Story 03 | Tradition Grown from Trees
Tradition is an echo, heard slightly differently by each new generation; a pattern of knowledge passed from old to young. Adaptation is the only way to guarantee the survival of these echoes; it’s the maxim of all natural systems– adapt or die. Washi itself is one such adapted echo, since the time it was first introduced to Japan in 610 from China thanks to a Korean Buddhist priest named Doncho. The imported paper proved too fragile for Japanese uses and so, as an adaptation, strong and fibrous Kozo bark was used as pulp. In the workshop of Hoki Naritoshi, a younger Mino paper maker, we get a sense of how washi is beginning to adapt to the contemporary world.
“I want to create new paper that has more uses for the world today, beyond the restoration of old paintings and parchments” he says. As a start Naritoshi has began adding natural color dye to his paper mixture. It may not seem like a radical change, but Mino’s trademark is brilliant white washi and the colour has strong reverberations. Naritoshi also mastered a complex Sukihashi technique allowing him to create patterns with different thicknesses on the same sheet allowing his paper to be used to create luxury umbrella’s, lampshades and other products. His approach gives hope to a tradition which has been through dark times: “During the 90‘s bubble period no one wanted to make handmade paper, there was too much money to be made elsewhere.” Ironically, the primary concern among Mino paper makers now is how to make their craft financially sustainable.

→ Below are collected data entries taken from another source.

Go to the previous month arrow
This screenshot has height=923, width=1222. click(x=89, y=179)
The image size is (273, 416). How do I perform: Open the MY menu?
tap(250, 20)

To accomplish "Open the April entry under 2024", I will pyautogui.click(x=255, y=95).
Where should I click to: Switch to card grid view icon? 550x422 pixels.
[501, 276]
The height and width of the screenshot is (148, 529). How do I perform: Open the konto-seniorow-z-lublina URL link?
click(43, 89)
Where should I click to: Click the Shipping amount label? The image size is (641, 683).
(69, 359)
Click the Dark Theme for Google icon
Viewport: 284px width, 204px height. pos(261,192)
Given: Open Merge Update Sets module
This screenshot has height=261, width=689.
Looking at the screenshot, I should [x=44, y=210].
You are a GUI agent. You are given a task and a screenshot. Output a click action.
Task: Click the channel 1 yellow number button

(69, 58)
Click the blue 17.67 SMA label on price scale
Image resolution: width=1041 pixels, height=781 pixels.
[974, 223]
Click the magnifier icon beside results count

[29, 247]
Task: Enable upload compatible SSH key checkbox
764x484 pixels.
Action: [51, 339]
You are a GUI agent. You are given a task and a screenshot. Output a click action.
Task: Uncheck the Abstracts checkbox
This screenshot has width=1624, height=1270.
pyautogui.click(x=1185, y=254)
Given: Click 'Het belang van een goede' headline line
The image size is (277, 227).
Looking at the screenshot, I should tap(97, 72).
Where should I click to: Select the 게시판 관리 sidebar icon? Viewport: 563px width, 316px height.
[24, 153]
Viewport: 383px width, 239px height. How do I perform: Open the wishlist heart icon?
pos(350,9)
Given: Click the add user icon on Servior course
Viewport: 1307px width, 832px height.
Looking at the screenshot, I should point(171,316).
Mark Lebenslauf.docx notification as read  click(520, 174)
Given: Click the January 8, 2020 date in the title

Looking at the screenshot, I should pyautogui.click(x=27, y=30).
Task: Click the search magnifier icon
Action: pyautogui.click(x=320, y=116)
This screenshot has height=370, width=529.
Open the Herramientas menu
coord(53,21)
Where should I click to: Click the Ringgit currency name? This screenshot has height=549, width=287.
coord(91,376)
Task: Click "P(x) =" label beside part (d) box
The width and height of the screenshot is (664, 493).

Naritoshi leads us up the road to a valley containing Mino’s first plantation of Kozo tree’s. Rather than use Kozo from Ibaraki, (the traditional source for Mino paper makers) Mino has decided to make it’s washi self-sustainable. But sustainability is not a simple (or solitary) action, “I tried to grow my own Kozo tree’s actually, but I was so busy making paper that I neglected the tree’s and bugs ate them. You can’t do everything by yourself, paper making is a collective activity.”